La Région Île-de-France et l’AMIF demandent à l’Etat la mise en place d’une police régionale contre les marchands de sommeil chargée de repérer leurs agissements, de dresser les constats sur le terrain et d’engager les procédures judiciaires et fiscales indispensables. Elles proposent qu’elle soit déployée de manière pilote en Île-de-France afin de servir de territoire d’expérimentation dans la lutte contre ce fléau.

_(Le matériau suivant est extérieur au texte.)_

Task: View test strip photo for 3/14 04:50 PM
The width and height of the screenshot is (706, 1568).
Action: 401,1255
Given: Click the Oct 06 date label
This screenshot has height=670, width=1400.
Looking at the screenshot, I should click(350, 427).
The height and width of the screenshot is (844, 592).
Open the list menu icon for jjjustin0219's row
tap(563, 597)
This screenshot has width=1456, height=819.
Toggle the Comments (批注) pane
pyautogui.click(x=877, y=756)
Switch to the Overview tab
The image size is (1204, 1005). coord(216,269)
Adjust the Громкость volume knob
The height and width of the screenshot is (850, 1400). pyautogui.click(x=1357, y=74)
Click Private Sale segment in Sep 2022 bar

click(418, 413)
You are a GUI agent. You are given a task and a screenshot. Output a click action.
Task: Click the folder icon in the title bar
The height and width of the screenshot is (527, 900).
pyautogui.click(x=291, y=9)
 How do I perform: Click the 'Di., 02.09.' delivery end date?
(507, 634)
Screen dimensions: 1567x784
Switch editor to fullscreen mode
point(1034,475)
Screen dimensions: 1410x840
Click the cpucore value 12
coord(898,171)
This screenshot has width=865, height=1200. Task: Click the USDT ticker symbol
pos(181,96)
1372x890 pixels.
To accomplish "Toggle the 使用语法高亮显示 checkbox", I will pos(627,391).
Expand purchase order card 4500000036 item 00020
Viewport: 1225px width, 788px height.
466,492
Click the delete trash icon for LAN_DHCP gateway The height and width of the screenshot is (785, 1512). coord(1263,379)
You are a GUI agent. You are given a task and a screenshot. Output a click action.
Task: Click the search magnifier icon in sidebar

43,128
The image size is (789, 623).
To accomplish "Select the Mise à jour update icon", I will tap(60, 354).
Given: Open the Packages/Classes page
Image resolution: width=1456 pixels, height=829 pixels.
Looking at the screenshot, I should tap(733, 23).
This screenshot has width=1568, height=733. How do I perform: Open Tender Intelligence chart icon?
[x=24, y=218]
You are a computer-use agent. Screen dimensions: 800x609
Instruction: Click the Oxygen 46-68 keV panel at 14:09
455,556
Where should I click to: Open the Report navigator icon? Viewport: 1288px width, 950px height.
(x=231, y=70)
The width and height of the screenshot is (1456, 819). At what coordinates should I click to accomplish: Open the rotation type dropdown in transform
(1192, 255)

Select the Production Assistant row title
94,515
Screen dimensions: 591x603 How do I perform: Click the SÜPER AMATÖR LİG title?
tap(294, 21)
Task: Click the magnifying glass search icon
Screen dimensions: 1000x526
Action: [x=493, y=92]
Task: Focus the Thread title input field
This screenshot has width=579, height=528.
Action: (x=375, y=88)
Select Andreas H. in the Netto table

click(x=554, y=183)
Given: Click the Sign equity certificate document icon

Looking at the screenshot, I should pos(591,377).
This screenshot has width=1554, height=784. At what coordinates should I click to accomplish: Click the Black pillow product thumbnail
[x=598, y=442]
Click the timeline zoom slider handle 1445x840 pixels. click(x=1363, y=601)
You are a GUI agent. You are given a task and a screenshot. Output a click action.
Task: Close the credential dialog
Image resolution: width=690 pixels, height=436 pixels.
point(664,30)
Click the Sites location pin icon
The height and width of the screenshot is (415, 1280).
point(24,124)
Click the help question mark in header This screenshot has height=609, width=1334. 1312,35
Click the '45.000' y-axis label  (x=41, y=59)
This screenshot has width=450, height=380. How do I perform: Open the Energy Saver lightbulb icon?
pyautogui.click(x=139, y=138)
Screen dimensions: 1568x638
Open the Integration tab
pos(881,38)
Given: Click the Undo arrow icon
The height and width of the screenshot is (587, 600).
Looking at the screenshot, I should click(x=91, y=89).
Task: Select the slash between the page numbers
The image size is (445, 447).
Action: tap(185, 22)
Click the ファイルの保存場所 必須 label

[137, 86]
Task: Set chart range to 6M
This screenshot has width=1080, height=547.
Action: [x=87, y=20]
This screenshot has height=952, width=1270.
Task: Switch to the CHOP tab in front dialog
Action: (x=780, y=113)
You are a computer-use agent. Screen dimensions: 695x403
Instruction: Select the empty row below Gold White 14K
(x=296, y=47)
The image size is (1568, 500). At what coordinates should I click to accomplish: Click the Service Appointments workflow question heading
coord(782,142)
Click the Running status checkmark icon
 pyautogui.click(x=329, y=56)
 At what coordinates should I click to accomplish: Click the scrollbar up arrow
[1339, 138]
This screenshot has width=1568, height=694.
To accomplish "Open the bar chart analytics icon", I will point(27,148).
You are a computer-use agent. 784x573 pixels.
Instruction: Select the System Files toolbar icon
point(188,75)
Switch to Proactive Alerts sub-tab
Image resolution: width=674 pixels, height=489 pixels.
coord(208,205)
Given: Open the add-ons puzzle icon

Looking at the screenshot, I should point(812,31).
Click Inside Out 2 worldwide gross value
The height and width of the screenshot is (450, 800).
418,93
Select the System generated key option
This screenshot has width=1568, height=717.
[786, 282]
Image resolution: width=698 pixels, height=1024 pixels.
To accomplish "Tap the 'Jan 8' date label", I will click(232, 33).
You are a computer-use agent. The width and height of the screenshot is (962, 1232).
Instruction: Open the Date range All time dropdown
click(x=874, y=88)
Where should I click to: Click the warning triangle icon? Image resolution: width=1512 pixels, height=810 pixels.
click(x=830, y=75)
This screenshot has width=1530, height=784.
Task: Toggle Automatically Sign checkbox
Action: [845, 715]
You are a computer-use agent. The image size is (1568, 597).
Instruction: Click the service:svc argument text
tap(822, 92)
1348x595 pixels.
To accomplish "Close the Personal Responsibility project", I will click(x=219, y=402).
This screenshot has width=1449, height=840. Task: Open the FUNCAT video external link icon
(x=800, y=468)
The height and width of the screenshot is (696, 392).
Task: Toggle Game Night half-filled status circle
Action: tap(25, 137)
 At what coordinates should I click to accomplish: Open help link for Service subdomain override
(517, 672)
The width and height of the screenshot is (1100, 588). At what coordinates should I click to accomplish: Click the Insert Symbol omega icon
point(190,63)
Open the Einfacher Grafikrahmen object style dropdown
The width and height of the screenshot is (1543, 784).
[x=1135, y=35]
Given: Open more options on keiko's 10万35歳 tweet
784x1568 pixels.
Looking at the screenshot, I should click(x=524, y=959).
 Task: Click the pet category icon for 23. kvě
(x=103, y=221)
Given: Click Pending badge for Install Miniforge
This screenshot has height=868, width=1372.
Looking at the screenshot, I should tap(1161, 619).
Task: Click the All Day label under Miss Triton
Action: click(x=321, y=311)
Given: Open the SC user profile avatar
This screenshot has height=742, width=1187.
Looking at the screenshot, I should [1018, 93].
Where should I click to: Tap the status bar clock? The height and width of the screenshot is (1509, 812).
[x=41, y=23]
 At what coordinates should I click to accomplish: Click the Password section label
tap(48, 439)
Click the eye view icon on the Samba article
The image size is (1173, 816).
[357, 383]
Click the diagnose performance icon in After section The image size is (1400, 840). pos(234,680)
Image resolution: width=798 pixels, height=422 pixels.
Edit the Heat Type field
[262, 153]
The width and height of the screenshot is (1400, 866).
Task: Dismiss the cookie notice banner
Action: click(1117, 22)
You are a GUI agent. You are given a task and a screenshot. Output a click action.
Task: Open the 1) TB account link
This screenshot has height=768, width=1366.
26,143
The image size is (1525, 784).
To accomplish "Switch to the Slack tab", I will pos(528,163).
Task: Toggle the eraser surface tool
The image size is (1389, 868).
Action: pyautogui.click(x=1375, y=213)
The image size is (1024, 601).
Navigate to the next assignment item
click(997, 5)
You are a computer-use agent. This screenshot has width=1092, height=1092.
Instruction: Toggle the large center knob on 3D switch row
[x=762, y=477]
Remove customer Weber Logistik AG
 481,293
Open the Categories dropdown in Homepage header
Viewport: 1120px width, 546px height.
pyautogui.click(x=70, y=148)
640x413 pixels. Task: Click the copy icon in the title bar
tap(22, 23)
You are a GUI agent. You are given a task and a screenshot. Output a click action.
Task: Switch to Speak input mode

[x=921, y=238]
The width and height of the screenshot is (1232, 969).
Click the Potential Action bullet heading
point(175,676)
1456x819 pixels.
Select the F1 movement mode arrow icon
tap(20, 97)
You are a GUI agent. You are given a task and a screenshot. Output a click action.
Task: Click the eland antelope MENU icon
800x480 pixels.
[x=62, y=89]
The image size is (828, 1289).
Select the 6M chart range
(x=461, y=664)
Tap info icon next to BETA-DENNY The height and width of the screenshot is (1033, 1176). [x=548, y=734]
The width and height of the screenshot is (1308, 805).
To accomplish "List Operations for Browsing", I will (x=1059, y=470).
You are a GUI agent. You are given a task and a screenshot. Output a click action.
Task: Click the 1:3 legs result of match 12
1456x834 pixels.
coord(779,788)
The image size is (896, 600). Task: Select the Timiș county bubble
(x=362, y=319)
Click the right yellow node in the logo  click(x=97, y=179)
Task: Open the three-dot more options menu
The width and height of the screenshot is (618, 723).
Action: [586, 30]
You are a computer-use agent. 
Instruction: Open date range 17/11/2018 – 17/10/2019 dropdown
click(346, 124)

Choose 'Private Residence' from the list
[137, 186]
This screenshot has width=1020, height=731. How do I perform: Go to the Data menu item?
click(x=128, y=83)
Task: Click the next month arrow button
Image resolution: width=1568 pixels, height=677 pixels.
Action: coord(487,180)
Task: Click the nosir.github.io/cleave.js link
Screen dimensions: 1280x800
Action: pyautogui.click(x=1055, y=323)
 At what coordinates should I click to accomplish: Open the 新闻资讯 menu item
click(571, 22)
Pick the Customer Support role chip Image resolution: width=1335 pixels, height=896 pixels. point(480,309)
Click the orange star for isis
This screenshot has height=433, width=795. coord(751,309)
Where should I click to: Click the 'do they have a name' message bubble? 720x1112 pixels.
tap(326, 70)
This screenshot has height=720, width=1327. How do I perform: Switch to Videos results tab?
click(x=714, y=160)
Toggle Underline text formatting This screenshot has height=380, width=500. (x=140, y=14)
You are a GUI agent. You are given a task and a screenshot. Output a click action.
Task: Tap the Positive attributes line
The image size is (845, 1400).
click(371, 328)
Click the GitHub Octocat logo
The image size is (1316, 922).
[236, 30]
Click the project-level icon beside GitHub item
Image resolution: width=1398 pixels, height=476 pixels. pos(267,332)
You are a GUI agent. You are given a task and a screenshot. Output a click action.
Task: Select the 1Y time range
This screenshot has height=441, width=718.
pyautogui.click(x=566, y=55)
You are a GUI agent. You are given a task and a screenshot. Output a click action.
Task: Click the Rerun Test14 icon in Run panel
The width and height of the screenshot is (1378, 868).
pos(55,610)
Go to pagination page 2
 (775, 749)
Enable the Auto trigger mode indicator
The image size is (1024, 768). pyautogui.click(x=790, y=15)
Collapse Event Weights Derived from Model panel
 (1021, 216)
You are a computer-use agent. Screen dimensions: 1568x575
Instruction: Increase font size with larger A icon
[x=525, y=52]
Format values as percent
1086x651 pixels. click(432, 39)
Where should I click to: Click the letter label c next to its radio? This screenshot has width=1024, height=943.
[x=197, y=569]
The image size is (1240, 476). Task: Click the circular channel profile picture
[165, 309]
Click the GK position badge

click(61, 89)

Dès son élection en décembre 2015, Valérie Pécresse a été alertée par de nombreux maires sur le développement de l’activité des marchands de sommeil en Île-de-France. Dans certaines communes, ce ne sont pas seulement des maisons mais des rues entières voire des quartiers, qui sont touchés par ce phénomène. Les maires se retrouvent désarmés pour lutter face à une délinquance organisée qui profite de la misère humaine et de l’absence de lois. Ce phénomène menace également l’attractivité des territoires et la vie des quartiers.

En chiffres :

• Le logement indigne représente 5% des résidences principales privées en Ile-de-France, soit 180 000 logements.

• En Seine-Saint-Denis, une maison sur 100 a fait l’objet d’une division entre 2003 et 2013. Dans certaines communes, la division pavillonnaire peut représenter jusqu’à 40% de l’offre.

• Les loyers pour ces logements atteignent des montants indécents : 650€/mois pour 15m² à Pierrefitte-sur-Seine, 600€/mois pour 16m² à Stains.